▶ Task brief: One number is the full answer: how many lines in the records contain the word "tree"?

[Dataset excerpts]

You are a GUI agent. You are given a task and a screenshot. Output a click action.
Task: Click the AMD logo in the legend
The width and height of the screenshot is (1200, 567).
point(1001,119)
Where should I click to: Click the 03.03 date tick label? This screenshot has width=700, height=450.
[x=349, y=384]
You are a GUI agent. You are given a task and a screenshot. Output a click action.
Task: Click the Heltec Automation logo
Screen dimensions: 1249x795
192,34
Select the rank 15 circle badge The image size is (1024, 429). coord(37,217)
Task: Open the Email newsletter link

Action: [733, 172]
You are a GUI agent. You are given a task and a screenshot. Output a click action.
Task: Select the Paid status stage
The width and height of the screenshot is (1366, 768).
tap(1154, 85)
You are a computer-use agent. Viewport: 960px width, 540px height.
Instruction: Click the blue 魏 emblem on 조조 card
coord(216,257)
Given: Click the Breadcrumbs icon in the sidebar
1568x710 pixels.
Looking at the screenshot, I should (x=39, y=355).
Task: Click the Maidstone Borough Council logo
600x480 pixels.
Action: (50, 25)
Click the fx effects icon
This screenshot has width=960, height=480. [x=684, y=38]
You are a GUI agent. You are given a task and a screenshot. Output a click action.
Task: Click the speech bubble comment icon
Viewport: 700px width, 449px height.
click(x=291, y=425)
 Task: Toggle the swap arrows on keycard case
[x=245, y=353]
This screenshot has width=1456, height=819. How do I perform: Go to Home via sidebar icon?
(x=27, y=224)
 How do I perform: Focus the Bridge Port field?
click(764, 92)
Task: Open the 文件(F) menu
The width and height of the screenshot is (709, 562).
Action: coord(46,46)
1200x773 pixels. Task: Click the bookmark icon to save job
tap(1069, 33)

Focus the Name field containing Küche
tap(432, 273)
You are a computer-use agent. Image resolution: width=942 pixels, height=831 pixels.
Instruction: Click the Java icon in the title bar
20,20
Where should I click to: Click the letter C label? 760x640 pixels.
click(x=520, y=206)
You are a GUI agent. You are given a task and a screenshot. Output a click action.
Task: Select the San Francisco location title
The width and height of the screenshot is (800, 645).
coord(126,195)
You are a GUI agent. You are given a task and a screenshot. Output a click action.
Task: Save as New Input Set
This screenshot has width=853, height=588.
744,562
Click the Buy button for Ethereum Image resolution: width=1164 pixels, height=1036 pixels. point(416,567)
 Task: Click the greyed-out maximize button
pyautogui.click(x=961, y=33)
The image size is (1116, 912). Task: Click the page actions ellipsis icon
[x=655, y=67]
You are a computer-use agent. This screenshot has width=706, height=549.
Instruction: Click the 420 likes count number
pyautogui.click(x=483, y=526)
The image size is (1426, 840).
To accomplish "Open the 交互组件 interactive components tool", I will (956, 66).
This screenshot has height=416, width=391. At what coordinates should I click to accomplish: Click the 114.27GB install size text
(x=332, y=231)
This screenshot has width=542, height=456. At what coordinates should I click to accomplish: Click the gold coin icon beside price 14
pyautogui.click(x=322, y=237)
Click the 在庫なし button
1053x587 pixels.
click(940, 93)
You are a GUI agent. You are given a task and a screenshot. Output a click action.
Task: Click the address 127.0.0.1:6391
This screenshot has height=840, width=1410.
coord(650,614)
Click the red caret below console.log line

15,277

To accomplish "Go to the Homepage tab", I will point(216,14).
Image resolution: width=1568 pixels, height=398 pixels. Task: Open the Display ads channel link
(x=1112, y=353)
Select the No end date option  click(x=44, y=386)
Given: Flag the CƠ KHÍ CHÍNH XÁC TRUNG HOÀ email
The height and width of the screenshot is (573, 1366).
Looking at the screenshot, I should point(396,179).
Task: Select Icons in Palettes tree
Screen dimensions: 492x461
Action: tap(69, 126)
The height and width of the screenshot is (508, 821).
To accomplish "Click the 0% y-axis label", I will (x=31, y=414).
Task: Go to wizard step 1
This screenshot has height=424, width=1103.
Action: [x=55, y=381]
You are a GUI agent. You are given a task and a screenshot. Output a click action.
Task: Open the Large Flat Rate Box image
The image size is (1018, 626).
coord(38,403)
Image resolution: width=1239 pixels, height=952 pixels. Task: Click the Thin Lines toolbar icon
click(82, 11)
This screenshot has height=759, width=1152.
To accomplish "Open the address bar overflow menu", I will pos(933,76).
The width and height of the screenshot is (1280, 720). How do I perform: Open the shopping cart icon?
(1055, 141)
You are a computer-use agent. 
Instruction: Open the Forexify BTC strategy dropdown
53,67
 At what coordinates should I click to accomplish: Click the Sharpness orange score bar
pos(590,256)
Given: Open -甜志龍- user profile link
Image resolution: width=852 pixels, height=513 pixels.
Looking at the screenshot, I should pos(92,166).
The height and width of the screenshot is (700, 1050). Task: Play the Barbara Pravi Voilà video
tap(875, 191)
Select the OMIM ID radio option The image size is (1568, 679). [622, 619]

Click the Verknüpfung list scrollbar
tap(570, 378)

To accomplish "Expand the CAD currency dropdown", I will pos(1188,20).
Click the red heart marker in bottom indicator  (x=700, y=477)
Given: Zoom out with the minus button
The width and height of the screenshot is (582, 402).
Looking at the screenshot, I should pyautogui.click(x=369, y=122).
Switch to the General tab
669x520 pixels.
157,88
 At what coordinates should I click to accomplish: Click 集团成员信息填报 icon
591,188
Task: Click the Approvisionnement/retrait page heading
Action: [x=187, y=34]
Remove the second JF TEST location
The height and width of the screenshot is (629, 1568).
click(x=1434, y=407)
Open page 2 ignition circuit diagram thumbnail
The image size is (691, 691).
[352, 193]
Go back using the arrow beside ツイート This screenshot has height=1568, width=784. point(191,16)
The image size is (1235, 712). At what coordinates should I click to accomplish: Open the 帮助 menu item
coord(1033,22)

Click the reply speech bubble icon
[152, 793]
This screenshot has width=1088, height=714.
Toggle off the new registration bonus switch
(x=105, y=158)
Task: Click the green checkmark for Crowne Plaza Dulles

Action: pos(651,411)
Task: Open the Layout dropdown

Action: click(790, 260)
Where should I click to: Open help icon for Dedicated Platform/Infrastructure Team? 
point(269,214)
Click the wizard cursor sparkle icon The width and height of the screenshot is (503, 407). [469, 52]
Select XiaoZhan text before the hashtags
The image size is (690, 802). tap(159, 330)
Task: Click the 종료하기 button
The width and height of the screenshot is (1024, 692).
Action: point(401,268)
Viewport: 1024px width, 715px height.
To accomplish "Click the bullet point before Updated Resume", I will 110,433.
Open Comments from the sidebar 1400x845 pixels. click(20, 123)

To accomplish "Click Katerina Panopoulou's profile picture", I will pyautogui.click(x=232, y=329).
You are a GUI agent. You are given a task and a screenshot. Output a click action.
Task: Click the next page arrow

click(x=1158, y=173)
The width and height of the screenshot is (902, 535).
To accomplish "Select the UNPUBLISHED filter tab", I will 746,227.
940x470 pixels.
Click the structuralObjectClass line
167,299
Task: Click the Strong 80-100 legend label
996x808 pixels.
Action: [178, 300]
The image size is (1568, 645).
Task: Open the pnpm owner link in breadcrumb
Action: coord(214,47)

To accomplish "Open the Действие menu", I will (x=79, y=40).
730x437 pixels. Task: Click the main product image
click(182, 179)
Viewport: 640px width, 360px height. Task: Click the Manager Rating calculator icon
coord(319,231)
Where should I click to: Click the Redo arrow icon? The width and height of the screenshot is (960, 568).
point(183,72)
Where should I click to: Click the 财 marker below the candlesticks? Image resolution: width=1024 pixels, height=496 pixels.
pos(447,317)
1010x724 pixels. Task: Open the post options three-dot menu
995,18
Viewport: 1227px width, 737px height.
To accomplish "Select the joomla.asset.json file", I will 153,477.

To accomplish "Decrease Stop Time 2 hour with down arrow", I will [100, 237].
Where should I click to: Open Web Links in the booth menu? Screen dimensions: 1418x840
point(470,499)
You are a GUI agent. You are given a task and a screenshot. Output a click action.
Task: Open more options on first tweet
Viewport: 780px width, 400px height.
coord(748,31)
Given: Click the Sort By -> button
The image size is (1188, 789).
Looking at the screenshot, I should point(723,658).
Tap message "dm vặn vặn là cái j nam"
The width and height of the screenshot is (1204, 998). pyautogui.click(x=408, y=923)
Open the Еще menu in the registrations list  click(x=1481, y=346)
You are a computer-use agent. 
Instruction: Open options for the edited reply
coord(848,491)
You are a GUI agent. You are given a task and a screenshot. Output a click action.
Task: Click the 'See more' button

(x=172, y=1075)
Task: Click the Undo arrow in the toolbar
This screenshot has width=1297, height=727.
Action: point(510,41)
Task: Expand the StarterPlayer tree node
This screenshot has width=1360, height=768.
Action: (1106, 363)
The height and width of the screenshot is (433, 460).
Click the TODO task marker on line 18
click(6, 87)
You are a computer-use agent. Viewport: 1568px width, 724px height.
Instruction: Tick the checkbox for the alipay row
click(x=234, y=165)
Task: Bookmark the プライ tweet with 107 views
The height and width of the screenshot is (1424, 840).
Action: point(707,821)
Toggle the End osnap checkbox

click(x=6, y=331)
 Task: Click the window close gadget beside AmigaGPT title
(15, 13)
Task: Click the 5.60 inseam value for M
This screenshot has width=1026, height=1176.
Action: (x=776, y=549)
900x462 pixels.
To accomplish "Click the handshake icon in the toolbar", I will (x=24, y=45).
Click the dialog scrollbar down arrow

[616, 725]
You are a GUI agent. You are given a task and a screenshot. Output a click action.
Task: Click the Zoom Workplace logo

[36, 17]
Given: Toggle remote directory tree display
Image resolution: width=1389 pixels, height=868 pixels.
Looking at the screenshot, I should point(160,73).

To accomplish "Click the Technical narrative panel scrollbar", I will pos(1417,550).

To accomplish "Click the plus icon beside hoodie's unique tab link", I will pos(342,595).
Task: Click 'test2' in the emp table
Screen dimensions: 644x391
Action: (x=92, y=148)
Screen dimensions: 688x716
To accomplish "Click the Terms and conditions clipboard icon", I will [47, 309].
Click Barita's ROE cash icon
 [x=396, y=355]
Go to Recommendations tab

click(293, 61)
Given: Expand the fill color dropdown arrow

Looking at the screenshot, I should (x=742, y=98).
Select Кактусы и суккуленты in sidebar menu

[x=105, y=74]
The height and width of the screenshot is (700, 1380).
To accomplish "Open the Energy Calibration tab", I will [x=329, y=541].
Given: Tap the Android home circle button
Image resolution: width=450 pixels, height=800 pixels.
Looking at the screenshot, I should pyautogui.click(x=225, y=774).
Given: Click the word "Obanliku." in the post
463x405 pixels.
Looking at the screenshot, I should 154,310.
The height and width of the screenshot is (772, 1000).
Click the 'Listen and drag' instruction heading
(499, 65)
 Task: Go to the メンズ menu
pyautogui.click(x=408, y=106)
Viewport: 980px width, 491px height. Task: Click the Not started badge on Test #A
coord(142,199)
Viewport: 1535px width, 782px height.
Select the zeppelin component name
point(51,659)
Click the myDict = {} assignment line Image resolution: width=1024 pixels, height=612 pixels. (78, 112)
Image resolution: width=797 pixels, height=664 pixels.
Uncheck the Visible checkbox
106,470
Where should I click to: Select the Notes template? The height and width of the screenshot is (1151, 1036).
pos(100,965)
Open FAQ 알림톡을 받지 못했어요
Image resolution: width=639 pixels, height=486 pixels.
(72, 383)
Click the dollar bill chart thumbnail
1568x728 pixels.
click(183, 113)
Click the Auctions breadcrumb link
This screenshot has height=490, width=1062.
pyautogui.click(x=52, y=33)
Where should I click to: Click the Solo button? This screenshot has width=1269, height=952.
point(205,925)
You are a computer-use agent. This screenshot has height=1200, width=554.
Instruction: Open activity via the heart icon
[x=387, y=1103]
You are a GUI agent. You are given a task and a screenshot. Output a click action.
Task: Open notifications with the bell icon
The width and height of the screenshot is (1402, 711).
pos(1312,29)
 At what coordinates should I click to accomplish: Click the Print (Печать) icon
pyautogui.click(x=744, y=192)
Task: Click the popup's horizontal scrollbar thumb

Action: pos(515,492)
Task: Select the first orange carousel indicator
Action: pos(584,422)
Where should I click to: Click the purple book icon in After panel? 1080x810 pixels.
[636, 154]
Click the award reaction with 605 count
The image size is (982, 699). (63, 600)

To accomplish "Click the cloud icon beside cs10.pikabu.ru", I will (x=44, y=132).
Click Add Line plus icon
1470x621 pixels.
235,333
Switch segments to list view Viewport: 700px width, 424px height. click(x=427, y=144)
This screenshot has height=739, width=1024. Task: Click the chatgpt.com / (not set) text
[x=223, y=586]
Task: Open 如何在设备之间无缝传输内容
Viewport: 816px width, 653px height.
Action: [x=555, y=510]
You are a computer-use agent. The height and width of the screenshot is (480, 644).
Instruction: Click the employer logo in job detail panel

▶ Your solution: 3